The tombs are those of the last two legitimate members of the Medici family, Giuliano and Lorenzo. Their seated figures are placed in niches, beneath which are the sarcophagi supporting respectively figures of “Dawn ” and “Twilight,” “Day and Night.” “Dawn” and “Twilight” are allegories of the twilight of the expiring moments of life on earth and of the dawn of the spirit life. “Day” and “Night” are conceived as the antitheses of life and death. These tombs are in a chapel of the Florentine Church of San Lorenzo, whose erection by Brunellesco has been mentioned (p.73), and were finished about 1534.

Of earlier date, about 1513, are the two “Captives” now in the Louvre. An entire series of these figures was to have surrounded the tomb of Julius II., emblematic of the arts and sciences held captive by Julius II. and dying with him. After the death of the pope the diminished plan of his tomb made it impossible to connect these finished figures with it, and they found their way to France.

Here again the prophetic misanthropy of Michael Angelo has its own inner meaning. We have seen how the court of Leo X. was one of mainly borrowed glories (p. 140), and how the invasions of Milan and Naples at the close of the fifteenth century had already indicated the approaching downfall of Italy. The pontificate of Julius II. was devoted to the expulsion of the foreign invaders of Italy. His death was the signal for new invasions whose results after 1520 we have described. There is no doubt that the political foresight of the artist had its part in this allegory of the Captives. Certainly their prophecy was fulfilled.

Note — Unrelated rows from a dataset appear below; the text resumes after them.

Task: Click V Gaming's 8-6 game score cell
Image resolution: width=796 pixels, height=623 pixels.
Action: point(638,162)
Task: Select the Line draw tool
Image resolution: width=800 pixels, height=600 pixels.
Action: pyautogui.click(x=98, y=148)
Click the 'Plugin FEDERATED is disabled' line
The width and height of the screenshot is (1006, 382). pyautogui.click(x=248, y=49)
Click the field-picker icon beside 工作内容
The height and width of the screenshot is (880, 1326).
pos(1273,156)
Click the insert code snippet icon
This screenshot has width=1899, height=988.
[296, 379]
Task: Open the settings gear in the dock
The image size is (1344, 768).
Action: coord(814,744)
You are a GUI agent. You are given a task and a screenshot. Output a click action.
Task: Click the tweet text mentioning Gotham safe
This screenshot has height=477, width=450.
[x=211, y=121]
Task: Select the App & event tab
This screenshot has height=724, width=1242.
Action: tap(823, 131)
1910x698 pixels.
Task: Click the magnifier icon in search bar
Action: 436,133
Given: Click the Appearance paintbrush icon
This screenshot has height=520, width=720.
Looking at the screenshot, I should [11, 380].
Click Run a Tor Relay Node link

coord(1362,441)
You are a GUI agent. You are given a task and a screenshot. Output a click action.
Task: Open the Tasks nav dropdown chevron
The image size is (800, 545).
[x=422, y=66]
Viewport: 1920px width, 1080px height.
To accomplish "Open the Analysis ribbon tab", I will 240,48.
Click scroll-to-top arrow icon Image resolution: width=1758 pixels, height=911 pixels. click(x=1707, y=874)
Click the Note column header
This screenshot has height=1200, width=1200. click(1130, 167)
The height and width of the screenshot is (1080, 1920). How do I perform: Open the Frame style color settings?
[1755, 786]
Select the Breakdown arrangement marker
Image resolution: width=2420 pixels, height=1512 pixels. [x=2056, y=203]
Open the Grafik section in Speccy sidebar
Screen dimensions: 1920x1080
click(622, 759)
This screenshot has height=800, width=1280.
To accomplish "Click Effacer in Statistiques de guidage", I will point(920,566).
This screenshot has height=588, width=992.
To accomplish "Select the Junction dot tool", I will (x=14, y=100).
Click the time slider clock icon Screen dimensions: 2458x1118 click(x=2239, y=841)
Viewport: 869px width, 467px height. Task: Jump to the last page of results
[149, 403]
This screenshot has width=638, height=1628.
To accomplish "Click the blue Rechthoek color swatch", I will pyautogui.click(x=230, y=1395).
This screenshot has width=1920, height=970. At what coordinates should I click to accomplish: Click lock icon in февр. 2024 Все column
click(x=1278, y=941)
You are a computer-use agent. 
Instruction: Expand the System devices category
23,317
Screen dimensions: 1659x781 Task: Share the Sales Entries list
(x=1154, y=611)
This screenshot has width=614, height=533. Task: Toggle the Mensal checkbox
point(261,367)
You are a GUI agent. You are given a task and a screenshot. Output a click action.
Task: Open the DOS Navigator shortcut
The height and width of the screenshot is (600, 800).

Contortions and twistings of the human figure are the sign manual of the artist’s mood in most of these various works, a reflex of his own irritability and unhappiness. No doubt his anatomic studies and desire to produce new and startling effects are also accountable for this manner. At all events he is the first artist in whom we detect the disappearance of early Renaissance unconsciousness and simplicity. (See also notes on the “Last Judgment,” p. 155.) The grandeur of his thought and conception makes it impossible to reckon this mannerism against him, but it infected the imitators and weaker followers of his greatness.

The inflated style of the decadence found its type in Michael Angelo. In his very protest against the coming epoch he was fated to influence its forms.

In the two greatest early works of this sculptor we find a more dignified and serener art. These are his colossal David in Florence and the Dead Savior in the lap of the Virgin in St. Peter’s at Rome. His earliest youthful work, the mask of a Faun, is still preserved in Florence. Here also are his statues of Bacchus and Adonis. The list of his important works also includes the Cupid at South Kensington in Lon-don, a Madonna in Bruges, and the Christ of the Church of Santa Maria Sopra Minerva in Rome.

The story of Michael Angelo’ s life as told by Vasari, who personally knew him, is an almost essential thing to the comprehension of his art. Deep piety and warm kindness of heart were cloaked by surly manners and concealed by solitude. I have already mentioned Grimm’s ” Life of Michael Angelo” as giving not only the artist’s life, but also the political history of Italy as connected with it. It also contains a summary of the whole Italian art history of the time.